▸ EXERCISE PROMPT: Please render each line of the entries below as a JSON list of strings, one string per line, with blank lines and pictures left out.

▸ INFORMATION SUPPLIED:
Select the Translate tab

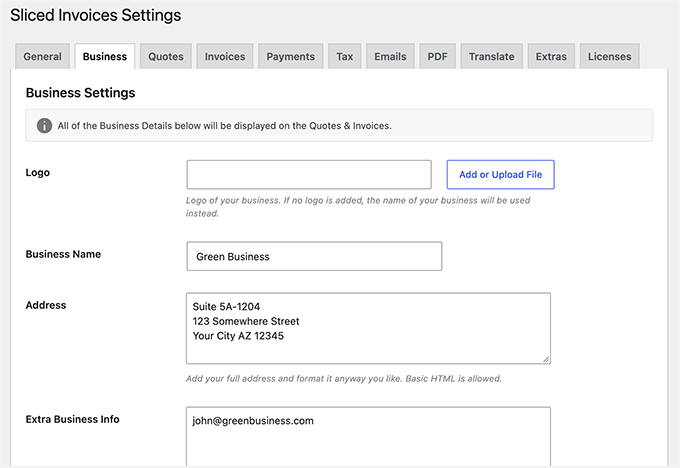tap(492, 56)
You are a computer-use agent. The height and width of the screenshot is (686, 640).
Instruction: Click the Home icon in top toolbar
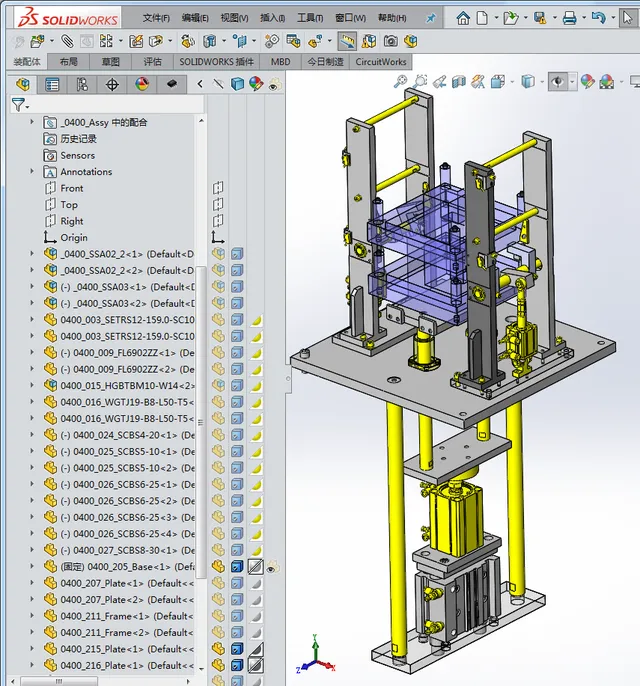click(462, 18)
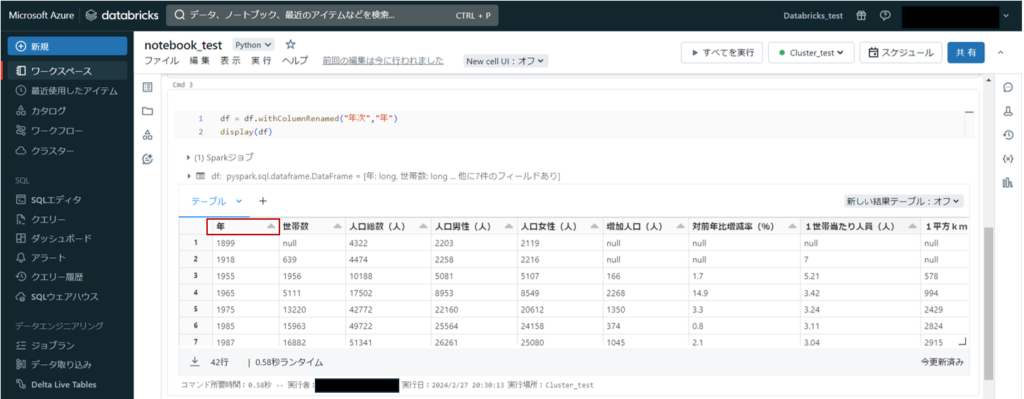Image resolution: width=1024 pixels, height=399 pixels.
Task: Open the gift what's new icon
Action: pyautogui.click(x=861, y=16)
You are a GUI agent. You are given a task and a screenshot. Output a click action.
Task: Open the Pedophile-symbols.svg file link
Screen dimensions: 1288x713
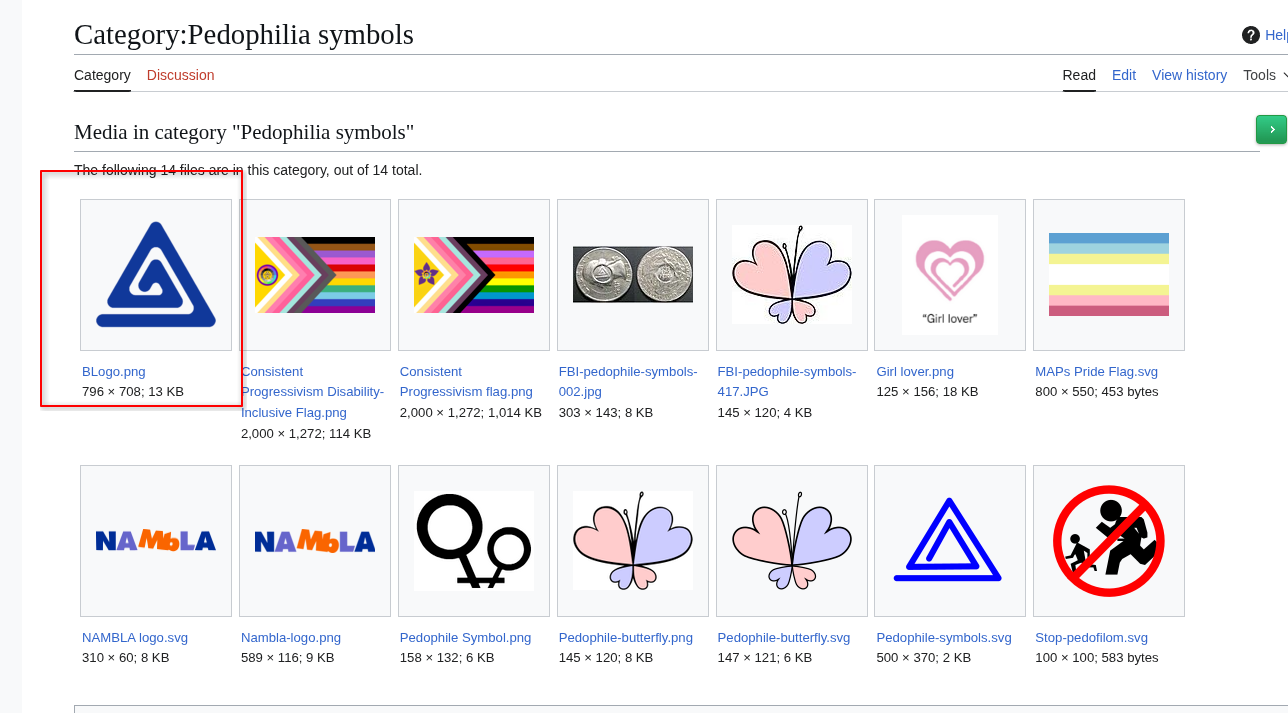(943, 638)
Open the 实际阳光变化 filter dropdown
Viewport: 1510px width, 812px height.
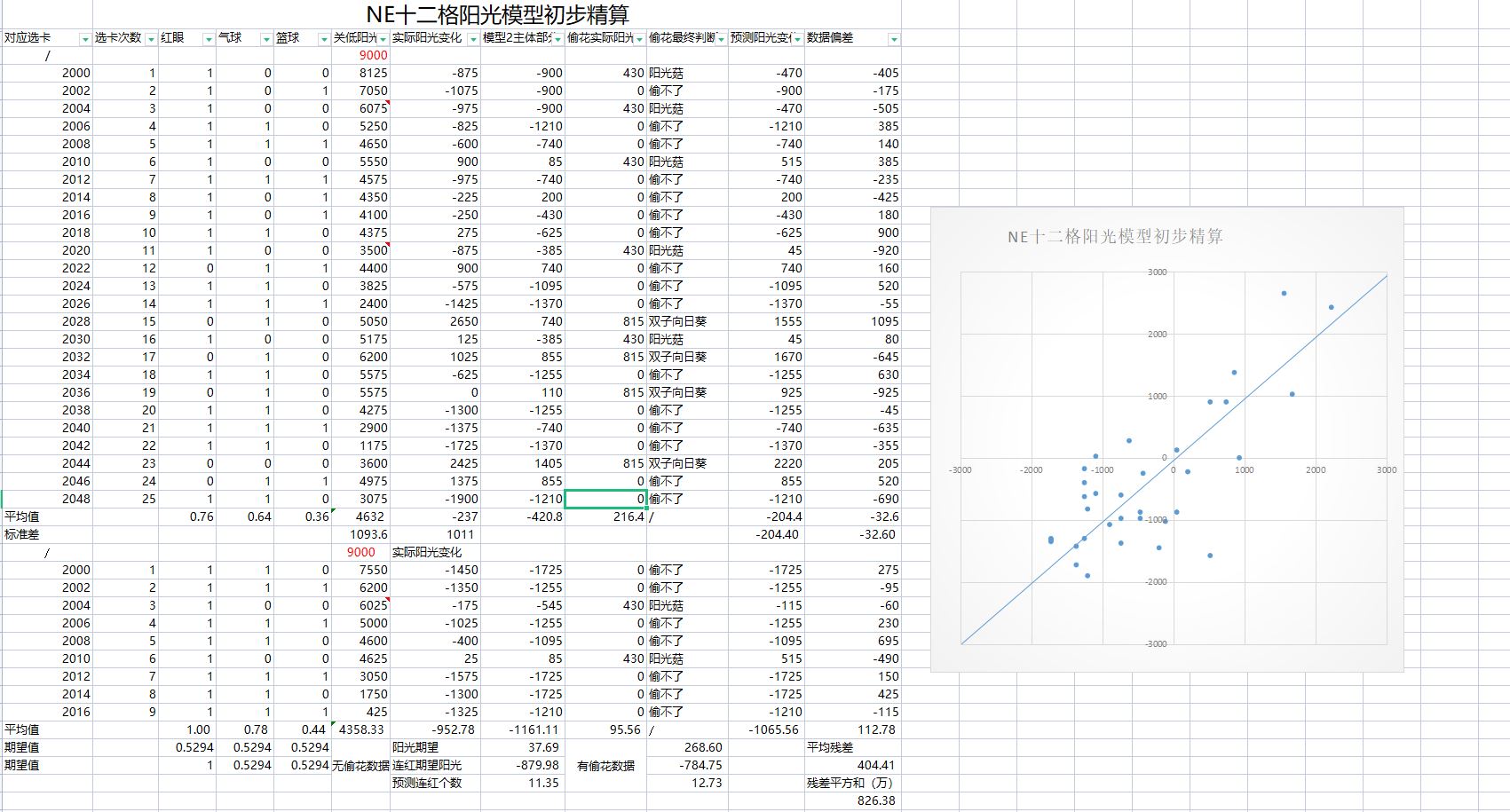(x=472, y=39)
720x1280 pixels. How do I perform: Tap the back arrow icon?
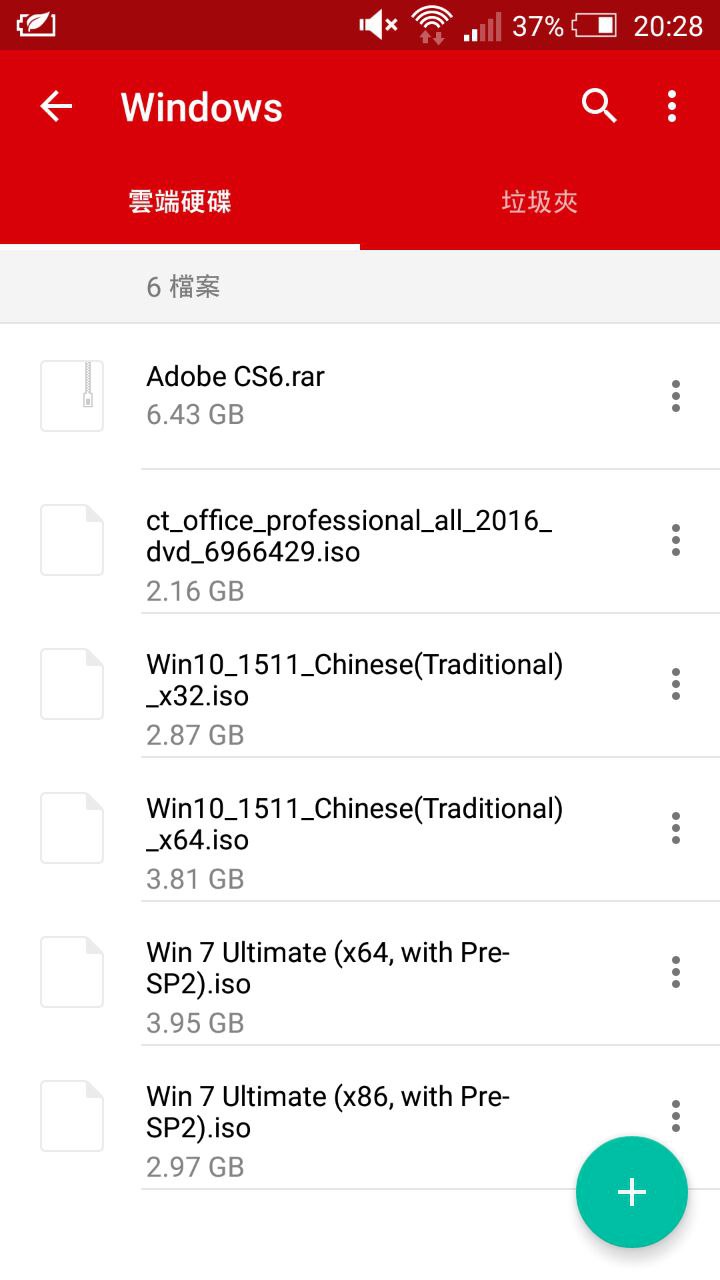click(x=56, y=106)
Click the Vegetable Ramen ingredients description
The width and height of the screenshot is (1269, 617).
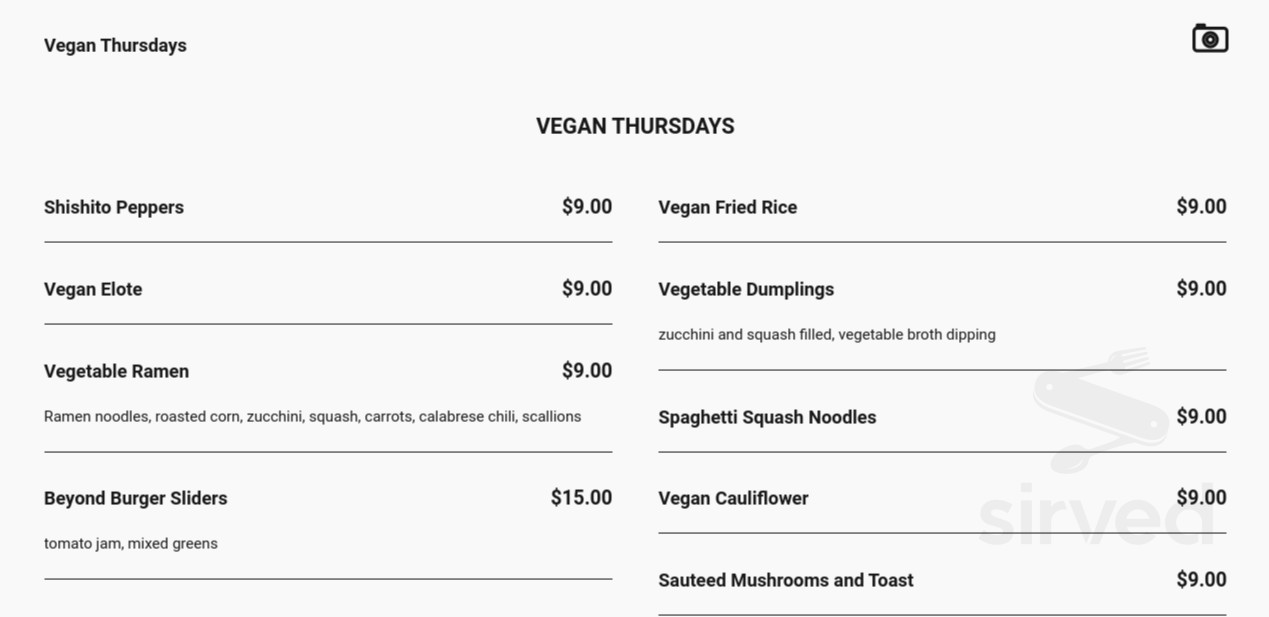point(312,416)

▸ EXPECTED ANSWER:
[
  "Select the Translate tab",
  "tap(492, 56)",
  "You are a computer-use agent. The height and width of the screenshot is (686, 640).",
  "Instruction: Click the Home icon in top toolbar",
  "click(462, 18)",
  "Image resolution: width=1024 pixels, height=399 pixels.",
  "Task: Open the gift what's new icon",
  "Action: pyautogui.click(x=861, y=16)",
  "You are a GUI agent. You are given a task and a screenshot. Output a click action.",
  "Task: Open the Pedophile-symbols.svg file link",
  "Screen dimensions: 1288x713",
  "(943, 638)",
  "Open the 实际阳光变化 filter dropdown",
  "Viewport: 1510px width, 812px height.",
  "(x=472, y=39)",
  "720x1280 pixels. How do I perform: Tap the back arrow icon?",
  "click(x=56, y=106)",
  "Click the Vegetable Ramen ingredients description",
  "The width and height of the screenshot is (1269, 617).",
  "point(312,416)"
]